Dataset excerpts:
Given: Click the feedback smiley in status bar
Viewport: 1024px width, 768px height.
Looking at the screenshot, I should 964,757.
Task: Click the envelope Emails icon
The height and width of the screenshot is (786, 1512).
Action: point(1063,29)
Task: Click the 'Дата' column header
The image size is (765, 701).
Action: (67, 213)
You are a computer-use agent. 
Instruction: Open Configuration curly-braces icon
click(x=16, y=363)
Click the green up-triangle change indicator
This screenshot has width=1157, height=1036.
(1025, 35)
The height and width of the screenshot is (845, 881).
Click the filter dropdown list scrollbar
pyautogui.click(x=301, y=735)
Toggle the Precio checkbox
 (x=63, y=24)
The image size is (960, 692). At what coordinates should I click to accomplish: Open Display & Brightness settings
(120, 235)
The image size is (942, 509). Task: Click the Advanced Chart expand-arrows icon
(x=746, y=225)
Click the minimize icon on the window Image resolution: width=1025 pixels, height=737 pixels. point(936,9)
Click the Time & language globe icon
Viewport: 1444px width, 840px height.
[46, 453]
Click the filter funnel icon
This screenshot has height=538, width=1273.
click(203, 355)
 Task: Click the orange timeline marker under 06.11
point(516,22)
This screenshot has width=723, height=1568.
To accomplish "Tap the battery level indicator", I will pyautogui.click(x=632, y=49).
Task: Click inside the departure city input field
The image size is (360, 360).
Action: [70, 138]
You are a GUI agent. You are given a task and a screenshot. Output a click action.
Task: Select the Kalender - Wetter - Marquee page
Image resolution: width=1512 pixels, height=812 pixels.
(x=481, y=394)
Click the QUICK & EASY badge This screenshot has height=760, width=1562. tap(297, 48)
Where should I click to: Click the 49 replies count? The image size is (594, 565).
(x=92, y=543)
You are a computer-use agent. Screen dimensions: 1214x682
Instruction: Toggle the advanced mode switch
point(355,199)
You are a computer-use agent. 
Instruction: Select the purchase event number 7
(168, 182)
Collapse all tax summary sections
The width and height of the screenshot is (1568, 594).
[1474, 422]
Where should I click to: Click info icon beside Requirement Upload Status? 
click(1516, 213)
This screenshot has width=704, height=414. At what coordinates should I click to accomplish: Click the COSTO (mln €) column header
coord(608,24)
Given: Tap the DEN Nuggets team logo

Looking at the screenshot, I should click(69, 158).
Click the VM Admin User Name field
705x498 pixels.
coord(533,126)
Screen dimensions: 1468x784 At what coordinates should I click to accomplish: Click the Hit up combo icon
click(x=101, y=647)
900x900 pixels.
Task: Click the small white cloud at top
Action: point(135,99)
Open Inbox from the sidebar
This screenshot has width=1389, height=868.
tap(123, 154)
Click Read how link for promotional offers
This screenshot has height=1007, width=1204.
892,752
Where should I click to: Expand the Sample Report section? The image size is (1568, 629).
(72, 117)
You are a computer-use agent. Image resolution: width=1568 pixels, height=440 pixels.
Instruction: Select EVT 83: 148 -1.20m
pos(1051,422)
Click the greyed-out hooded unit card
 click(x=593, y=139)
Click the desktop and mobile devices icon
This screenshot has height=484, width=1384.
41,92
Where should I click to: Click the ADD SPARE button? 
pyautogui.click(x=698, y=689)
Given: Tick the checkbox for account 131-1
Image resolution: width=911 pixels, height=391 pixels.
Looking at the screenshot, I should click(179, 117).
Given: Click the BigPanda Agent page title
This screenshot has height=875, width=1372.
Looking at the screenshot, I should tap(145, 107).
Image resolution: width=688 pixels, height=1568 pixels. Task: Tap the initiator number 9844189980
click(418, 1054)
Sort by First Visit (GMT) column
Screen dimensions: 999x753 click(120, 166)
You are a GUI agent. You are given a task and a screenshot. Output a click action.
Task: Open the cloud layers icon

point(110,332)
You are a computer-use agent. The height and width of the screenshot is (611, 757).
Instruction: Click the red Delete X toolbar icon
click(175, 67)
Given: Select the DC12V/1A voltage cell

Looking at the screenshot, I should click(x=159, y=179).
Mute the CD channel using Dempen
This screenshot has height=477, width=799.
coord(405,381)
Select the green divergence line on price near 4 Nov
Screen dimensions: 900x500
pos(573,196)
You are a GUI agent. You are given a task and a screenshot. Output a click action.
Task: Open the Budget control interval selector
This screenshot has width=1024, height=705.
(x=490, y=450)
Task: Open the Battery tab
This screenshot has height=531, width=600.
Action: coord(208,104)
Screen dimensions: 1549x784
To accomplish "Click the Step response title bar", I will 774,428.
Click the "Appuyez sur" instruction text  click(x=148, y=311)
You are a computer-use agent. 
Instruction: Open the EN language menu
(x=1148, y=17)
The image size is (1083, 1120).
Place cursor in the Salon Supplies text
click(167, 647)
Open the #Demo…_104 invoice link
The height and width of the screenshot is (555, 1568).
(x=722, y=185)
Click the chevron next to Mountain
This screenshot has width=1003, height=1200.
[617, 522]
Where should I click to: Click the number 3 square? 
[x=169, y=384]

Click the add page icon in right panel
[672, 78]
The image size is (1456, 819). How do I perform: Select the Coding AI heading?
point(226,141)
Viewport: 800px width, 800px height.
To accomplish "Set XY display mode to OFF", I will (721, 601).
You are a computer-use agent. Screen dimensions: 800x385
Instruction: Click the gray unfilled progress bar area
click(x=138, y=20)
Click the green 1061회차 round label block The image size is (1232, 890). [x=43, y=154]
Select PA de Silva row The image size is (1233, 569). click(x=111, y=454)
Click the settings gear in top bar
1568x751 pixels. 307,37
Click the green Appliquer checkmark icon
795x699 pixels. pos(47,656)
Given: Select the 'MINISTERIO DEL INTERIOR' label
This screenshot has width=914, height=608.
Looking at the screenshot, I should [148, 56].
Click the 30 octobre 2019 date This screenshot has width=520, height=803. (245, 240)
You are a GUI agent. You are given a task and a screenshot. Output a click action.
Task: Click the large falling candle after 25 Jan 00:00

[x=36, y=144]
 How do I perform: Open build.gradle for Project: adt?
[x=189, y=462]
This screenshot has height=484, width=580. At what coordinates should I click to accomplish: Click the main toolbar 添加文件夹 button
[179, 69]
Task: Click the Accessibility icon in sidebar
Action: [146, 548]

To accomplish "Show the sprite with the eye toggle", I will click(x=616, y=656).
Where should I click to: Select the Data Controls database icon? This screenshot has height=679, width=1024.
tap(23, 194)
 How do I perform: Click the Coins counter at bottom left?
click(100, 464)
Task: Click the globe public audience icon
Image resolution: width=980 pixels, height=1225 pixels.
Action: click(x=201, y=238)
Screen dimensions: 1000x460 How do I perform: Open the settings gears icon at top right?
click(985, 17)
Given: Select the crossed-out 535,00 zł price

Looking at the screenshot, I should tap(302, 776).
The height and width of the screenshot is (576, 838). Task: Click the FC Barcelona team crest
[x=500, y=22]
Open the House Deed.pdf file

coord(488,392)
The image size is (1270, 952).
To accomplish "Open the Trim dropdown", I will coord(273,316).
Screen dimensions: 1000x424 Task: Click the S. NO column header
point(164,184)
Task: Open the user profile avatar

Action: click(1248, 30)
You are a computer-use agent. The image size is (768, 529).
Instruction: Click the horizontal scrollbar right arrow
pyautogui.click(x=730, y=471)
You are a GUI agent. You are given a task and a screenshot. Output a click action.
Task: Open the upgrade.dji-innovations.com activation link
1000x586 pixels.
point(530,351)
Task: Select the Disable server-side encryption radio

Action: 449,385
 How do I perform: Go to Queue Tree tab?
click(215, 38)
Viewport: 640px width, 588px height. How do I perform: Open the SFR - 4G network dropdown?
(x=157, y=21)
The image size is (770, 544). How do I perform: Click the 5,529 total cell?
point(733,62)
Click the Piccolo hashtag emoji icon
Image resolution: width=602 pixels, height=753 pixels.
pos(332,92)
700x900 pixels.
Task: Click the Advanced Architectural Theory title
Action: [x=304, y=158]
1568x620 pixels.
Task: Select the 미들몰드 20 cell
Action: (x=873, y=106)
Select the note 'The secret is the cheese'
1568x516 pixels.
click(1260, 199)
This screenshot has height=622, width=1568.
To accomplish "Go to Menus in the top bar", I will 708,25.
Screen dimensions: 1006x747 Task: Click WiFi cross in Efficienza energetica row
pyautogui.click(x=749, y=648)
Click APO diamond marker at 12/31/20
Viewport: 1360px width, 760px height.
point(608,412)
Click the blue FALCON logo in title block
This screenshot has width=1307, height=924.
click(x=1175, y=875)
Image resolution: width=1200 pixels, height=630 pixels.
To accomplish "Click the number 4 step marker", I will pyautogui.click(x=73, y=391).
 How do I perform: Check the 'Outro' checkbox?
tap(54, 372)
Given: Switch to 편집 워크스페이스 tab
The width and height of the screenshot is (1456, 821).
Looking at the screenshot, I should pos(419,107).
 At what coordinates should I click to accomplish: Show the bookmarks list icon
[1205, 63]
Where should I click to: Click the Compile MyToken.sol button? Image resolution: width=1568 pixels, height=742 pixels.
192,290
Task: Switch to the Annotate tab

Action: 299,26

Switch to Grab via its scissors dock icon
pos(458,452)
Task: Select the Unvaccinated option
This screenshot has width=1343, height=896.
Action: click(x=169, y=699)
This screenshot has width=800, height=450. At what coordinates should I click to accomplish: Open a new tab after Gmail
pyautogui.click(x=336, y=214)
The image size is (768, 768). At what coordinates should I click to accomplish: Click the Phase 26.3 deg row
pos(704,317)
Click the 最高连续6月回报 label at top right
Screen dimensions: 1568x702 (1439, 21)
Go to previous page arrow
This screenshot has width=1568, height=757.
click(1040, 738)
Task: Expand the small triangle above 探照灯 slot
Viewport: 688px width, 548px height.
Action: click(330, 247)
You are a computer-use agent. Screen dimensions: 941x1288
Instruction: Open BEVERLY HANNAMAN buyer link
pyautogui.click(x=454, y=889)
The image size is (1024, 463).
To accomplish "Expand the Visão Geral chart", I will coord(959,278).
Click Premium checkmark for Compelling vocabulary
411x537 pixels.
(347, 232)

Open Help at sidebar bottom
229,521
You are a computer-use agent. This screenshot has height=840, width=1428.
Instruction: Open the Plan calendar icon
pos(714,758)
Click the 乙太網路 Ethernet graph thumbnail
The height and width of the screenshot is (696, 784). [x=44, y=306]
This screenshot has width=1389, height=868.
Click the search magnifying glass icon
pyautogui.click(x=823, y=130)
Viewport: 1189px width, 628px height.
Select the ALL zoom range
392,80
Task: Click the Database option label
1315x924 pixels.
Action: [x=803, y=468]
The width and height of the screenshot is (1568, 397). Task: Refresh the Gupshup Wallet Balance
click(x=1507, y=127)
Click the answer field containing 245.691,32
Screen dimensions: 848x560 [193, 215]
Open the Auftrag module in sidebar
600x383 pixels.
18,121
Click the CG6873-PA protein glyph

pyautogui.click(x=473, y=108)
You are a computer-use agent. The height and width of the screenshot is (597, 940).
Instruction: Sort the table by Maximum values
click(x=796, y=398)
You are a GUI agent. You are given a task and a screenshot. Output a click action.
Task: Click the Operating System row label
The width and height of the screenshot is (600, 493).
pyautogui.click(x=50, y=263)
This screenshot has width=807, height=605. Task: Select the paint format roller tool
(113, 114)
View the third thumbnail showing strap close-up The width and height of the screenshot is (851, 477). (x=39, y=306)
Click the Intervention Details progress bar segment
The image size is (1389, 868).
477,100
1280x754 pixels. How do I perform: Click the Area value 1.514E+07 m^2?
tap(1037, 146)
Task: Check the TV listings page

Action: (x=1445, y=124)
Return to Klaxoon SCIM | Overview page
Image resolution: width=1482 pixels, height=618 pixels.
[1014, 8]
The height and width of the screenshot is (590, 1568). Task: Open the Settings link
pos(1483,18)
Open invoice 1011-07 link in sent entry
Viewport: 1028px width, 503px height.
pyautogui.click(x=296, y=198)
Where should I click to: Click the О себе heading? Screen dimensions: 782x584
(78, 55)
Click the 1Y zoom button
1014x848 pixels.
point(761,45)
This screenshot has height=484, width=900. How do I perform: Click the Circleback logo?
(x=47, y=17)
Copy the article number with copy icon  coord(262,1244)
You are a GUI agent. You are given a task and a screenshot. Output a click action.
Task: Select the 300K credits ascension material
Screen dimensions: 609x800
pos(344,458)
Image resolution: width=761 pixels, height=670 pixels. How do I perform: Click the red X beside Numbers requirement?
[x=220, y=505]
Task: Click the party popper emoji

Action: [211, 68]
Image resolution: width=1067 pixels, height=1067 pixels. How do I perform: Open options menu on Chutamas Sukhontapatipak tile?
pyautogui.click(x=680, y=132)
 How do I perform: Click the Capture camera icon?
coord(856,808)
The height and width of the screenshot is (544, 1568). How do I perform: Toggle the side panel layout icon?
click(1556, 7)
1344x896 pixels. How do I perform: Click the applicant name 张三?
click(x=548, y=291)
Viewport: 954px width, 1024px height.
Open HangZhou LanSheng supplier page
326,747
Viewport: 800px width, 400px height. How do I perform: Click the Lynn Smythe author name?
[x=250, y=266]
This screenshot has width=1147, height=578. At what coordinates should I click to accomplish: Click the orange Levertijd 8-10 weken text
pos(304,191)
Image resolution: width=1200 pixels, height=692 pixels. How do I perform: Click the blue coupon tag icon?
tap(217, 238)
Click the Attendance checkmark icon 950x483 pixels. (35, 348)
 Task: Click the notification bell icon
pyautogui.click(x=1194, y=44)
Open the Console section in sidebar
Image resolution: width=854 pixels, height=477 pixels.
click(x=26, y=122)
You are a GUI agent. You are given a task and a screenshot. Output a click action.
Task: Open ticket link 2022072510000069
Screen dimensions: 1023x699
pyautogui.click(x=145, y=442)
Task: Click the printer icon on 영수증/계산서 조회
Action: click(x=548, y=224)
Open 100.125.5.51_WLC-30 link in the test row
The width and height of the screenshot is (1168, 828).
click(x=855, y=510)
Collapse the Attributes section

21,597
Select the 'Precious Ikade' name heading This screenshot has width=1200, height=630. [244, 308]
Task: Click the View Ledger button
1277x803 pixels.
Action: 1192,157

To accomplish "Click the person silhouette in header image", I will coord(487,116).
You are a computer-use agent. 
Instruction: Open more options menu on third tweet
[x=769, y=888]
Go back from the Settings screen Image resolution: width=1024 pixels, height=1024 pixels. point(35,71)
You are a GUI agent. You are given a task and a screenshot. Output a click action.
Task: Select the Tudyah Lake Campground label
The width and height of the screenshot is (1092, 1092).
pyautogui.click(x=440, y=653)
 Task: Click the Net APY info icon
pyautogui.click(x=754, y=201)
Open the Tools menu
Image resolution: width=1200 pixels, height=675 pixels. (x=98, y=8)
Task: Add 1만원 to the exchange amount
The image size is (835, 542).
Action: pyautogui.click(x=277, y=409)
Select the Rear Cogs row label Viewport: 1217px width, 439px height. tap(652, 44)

Task to complete: Once you have found every line above holding the word "with", copy those lines.

Result of the task:
To accomplish "Show the sprite with the eye toggle", I will click(x=616, y=656).
Copy the article number with copy icon  coord(262,1244)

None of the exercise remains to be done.